| Problem statement |
According to the income-tax passage, what would the total of the income-tax assessments in 1885 have been if the rate of increase over the last ten years had been 44 per cent.?

| Document passage |
○ ○ ○ ○ ○ ○ ○
Making all allowance for changes in the mode of assessment by which the lower limit of the tax has been raised, for the apparent increase before 1875, which may have been due to a gradual increase of the severity of the collection, and for the like disturbing influences, I believe there is no doubt that these income-tax assessments correspond fairly well to the change in the money value of income and property in the interval. How great the change in the rate of increase is, is shown by the simple consideration that if the rate of increase in the last ten years, instead of being 10 per cent. only, had been 44 per cent., as in the ten years just before, the total of the income-tax assessments in 1885, which is actually £631,000,000, would have been £882,000,000! Something then has clearly happened in the interval to change the rate of increase.

These figures being those of money values, an obvious explanation is suggested which would account in great part for the phenomenon of a diminished rate of increase in such values without supposing a reduction of the rate of increase of real wealth, of the things represented by the money values, to correspond. This is the fall of prices of which we have heard so much of late years, and about which in some form or another we shall no doubt hear something at our present meeting. It is quite clear that, if prices fall, then income-tax assessments must also be affected. The produce of a given area of land, for instance, sells for less than it would otherwise sell; there is less gross produce, and in proportion there is even less net produce, that is, less rent; consequently the net income appearing in the Income Tax Schedules is either less than it was or does not increase as it did before. The same with mines, with railways, and with all sorts of business under Schedule D. The things themselves may increase as they did before, but as the money values do not increase, but diminish, the income-tax assessments cannot swell at the former rate. It is the same with salaries and other incomes not dependent so directly in appearance on the fall in prices. Salaries and incomes are of course related to a given range of prices of commodities, and a fall in the prices of commodities implies that the range of salaries and incomes is itself lower than it would otherwise be, assuming the real relation between the commodities and incomes to be the

same after the fall in prices as it would have been if there had been no fall in prices. Hence the income-tax assessments by themselves are not a perfectly good test in a question like the present. The change implied may be nominal only, so far as the aggregate wealth and prosperity of the community are concerned, though of course there can be no great and general fall of prices without a considerable redistribution of wealth, which must have many important consequences.
○ ○ ○ ○ ○ ○ ○
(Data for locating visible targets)
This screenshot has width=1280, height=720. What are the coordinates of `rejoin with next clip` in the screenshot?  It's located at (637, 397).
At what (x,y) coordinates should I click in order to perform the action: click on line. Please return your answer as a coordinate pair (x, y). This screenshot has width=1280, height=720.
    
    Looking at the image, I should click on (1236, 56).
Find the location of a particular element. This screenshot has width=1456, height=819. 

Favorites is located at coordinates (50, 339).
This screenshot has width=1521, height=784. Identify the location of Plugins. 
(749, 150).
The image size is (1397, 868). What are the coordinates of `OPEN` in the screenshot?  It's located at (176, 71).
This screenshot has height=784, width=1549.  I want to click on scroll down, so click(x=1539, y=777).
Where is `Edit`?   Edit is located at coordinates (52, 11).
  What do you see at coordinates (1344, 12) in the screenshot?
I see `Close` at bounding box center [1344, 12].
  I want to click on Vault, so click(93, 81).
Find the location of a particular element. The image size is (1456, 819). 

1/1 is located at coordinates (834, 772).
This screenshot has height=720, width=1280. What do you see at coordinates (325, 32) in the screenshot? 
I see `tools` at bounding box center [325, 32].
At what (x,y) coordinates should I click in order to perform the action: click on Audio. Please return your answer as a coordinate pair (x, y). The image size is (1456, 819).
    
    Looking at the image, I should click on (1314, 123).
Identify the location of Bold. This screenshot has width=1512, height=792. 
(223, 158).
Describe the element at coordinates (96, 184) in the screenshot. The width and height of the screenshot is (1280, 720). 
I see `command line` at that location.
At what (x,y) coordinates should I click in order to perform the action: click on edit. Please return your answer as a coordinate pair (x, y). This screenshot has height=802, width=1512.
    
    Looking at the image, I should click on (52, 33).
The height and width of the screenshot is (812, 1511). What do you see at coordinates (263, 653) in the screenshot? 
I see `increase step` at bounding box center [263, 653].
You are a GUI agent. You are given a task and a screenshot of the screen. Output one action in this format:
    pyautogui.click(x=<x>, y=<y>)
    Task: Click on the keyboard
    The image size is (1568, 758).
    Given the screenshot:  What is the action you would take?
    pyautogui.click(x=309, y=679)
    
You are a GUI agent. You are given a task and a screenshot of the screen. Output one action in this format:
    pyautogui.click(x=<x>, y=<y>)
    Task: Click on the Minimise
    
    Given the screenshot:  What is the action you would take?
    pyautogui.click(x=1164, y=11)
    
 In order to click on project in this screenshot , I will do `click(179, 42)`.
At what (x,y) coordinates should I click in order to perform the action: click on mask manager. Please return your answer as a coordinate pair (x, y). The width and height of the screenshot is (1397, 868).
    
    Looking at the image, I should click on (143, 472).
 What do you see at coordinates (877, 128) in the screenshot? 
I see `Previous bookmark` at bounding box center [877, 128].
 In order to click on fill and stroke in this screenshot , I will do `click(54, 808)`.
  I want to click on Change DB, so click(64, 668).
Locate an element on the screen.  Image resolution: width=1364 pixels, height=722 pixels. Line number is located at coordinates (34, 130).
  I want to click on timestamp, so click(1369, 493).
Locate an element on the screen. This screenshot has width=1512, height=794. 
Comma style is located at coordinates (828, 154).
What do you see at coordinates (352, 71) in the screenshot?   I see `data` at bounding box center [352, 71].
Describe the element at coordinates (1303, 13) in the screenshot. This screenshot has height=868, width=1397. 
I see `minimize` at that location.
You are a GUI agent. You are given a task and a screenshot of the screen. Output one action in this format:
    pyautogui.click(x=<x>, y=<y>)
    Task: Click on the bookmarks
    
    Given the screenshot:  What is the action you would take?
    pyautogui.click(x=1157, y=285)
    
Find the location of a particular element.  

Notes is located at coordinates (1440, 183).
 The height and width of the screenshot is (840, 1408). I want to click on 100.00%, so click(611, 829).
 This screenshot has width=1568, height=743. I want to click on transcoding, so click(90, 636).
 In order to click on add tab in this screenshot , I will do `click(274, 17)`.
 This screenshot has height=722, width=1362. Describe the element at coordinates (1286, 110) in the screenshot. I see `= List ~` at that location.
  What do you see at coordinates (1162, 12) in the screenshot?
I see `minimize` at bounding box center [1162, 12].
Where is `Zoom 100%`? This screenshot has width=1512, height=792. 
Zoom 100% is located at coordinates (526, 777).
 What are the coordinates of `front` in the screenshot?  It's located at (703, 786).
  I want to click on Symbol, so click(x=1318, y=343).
○ ○ ○ ○ ○ ○ ○
| The output |
£882,000,000.